* Canadian dollar at C$1.2316, or 81.20 U.S. cents
* Bond prices mixed across a steeper yield curve
* Oil prices rise 0.9 percent
TORONTO, Feb 1 (Reuters) - The Canadian dollar steadied against its U.S. counterpart on Thursday after posting a four-month high the day before, as investors weighed the prospects for future Federal Reserve interest rate decisions and turned attention to Friday's U.S. jobs data.
The U.S. dollar .DXY erased early gains after Fed comments about rising inflation this year failed to lift the currency from near its three-year lows. prospect of higher inflation has supported market expectations for another interest rate hike from the Fed as soon as March. Friday's non-farm payrolls report will provide the next major clue for investors.
The price of oil, one of Canada's major exports, rose after a survey showed commitment by the Organization of the Petroleum Exporting Countries to supply cuts remains in place. crude CLc1 prices were up 0.9 percent at $65.3 a barrel.
At 9:30 a.m.
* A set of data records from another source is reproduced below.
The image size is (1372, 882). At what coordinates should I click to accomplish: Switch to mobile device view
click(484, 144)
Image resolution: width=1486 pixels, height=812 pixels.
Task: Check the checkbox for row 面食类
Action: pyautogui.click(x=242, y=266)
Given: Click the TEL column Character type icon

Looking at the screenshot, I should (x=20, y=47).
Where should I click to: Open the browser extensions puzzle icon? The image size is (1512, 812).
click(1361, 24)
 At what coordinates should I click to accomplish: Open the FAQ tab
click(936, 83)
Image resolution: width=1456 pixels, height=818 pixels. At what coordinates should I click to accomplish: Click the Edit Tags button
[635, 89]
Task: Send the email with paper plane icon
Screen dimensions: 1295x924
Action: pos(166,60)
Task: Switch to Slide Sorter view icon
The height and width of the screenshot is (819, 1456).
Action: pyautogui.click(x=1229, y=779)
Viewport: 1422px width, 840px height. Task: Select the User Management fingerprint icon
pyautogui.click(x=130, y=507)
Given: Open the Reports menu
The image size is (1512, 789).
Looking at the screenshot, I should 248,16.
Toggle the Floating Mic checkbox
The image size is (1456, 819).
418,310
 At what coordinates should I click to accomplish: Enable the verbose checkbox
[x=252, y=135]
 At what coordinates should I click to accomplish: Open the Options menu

EST (1430 GMT), the Canadian dollar CAD=D4 was trading nearly unchanged at C$1.2316 to the greenback, or 81.20 U.S. cents.
The currency traded in a narrow range between C$1.2295 and C$1.2331. On Wednesday, it touched its strongest since Sept. 20 at C$1.2250.
Data on Wednesday showed robust growth for Canada's economy in November. But markets expect the Bank of Canada to hold off from further interest rate hikes until the second quarter due to an uncertain outlook for the North American Free Trade agreement.
Canadian Prime Minister Justin Trudeau said on Wednesday he did not think U.S. President Donald Trump would pull out of NAFTA despite slow progress at negotiations to update the $1.2 trillion trade pact. government bond prices were mixed across a steeper yield curve, with the two-year CA2YT=RR up 0.5 Canadian cent to yield 1.839 percent and the 10-year CA10YT=RR falling 19 Canadian cents to yield 2.315 percent.
The 10-year yield touched its highest intraday since July 2014 at 2.327 percent.